An irony noted by Morris is the respect given to Dart by his distinguished pupil Phillip Tobias. Tobias—an anti-apartheid activist and major figure in physical anthropology—nevertheless avoided taking issue directly with his father-figure Dart, although his writing took the opposite approach to biological race. Reinterpreting Tobias’s career forms an important part of this book.

Given the author’s ambitious topic, how well does the book tackle the relationship of science and the wider society through the prism of race? Morris is not a social scientist or professional historian, so such readers cannot expect an analysis within their theoretical frameworks. The account is largely empirical.
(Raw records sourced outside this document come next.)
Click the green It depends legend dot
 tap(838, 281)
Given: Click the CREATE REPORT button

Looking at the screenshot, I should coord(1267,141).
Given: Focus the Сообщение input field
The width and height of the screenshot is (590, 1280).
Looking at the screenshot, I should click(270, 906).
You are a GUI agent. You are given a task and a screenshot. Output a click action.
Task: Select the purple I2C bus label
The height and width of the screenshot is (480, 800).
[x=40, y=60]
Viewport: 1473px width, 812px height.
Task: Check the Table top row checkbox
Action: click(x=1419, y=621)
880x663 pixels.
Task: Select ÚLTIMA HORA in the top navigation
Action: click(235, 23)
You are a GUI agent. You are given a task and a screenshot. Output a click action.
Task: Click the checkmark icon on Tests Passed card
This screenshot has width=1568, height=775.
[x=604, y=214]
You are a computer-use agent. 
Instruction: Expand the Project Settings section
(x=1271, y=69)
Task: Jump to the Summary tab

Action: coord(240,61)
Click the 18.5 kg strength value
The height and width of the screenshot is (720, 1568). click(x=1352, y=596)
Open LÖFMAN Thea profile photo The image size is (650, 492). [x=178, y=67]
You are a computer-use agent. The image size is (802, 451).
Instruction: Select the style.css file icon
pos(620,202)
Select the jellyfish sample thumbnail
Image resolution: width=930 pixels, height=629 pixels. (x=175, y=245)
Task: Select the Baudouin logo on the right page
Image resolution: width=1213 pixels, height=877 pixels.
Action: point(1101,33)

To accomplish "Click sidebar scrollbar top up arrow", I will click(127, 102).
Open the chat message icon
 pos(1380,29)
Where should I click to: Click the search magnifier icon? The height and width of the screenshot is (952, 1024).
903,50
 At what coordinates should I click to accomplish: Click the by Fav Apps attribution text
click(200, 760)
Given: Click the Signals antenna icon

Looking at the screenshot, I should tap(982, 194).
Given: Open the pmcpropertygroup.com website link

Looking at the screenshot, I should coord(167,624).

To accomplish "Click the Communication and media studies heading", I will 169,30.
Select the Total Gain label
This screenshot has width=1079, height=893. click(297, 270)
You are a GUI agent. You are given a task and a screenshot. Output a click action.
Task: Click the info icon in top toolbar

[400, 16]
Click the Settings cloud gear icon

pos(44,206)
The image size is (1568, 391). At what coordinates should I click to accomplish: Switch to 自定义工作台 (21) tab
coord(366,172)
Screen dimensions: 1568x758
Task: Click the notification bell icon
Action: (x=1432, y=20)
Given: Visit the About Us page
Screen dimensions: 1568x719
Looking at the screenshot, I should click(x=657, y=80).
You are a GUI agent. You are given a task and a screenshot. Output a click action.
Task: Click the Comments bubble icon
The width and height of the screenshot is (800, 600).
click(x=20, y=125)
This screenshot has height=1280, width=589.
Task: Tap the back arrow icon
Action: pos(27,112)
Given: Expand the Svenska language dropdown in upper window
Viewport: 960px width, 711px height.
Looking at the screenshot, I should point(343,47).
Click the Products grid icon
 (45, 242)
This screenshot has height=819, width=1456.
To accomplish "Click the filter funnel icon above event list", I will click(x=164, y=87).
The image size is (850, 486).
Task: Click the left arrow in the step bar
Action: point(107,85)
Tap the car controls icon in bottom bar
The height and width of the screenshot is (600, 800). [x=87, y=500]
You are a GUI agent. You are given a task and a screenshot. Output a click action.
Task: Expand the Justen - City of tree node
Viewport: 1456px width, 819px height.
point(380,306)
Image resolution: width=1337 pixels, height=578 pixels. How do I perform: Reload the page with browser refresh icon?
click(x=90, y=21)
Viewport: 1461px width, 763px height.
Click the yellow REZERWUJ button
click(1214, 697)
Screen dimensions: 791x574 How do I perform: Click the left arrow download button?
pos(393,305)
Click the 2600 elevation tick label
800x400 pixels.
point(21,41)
He implies a naivety more than complicity of physical anthropologists in the most ‘race’-based politico-legal context of the later twentieth century, whose illogicalities and inconsistencies Morris maps out. Scientists were not brought in to advise or inform the Race Classification Board, but they could be involved in reclassification appeals.

In post-apartheid South Africa (or elsewhere), have modern scientific understandings of population variability and popular concepts of race come together? It seems not. The sophisticated newer methodologies of the first, well outlined here, take us a long way from Linnaean sub-categories. Post-apartheid South Africa has maintained older racial classifications as a proxy for disadvantage. ‘Race’ is still on the agenda.

While specialists may take differing views about the many individuals discussed in Morris’s book and the issues raised, readers in the history of science and the history of race relations have much to gain from his comprehensive survey.